Polly Toynbee on the abortion debate...

10:54 AM | Comments (1)

On CiF today Polly cites the current abortion debate as evidence that little has changed over the last 40 years and that a woman's sovereignty over her own body is still under attack from what she describes as the 'same old time-warped enemies'. She's wrong but first a clarification.

I completely support legal abortion. As mentioned below I abhor the absolutist (usually religious) view that it's always wrong and like Polly I'm angered by the hoops women are forced to go through to get an abortion - they should be relaxed in the hope that more abortions take place earlier when it's a less traumatic (note the word 'less') experience. The catalogue of misinformation and exaggeration on this issue is worrying and usually the preserve of people whose real motive isn’t just to shave a few weeks of the limit – it does need to be countered wherever possible. However, the sentence in Polly's piece that really troubled me was:
“Over the years more may survive younger, but that's not the point and it never was. Give in to that argument and the case for a woman's supreme right over her own body and destiny is lost.”
This amounts to a rejection that 'foetal viability' has any impact on the argument and that's an extraordinarily dangerous view to take. Accept that premise and those who genuinely want to outlaw abortion altogether can run those of us who support it down the partial-birth abortion alley, referencing infanticide and all sorts of other emotive terms that add heat but no light to the debate. It's a very dangerous way to frame things.

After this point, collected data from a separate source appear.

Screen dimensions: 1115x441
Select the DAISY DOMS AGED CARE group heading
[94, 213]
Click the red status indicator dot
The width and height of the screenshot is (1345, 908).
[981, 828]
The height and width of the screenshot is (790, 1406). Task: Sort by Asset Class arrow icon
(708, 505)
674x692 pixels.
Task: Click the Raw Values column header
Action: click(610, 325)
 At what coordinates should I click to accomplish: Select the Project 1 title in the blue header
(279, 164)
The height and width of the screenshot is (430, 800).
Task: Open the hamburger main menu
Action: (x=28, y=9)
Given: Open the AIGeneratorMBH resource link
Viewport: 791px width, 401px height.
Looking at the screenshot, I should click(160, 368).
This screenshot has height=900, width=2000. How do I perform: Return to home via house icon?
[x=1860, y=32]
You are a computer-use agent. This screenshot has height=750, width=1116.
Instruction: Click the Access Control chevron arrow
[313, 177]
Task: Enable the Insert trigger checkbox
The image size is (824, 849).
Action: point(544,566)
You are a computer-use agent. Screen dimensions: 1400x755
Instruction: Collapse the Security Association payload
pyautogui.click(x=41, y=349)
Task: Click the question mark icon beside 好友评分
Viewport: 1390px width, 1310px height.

It's important to remember that the broad public support for abortion in this country (and the rejection of the emotive ‘murder’ tag) is built almost entirely on this viability issue. If people believe that a child has a reasonable chance of survival outside the womb then their judgement about the boundary between a the woman’s sovereignty and the ‘rights’ of the foetus blurs very rapidly. And crucially that ‘blurring’ isn’t an ill-informed, Daily Mail or religious inspired prejudice – it’s a fundamentally human impulse. I understand Polly's concern because even if it's only in the hypothetical what does society do if we ever reach a place where viability is established before our ability to detect pregnancy in the first place?

Rejecting the viability argument altogether gives the ‘anti’ mob licence to frame the debate in their terms and forces those who simply want a humane and progressive abortion law onto very uncomfortable ground.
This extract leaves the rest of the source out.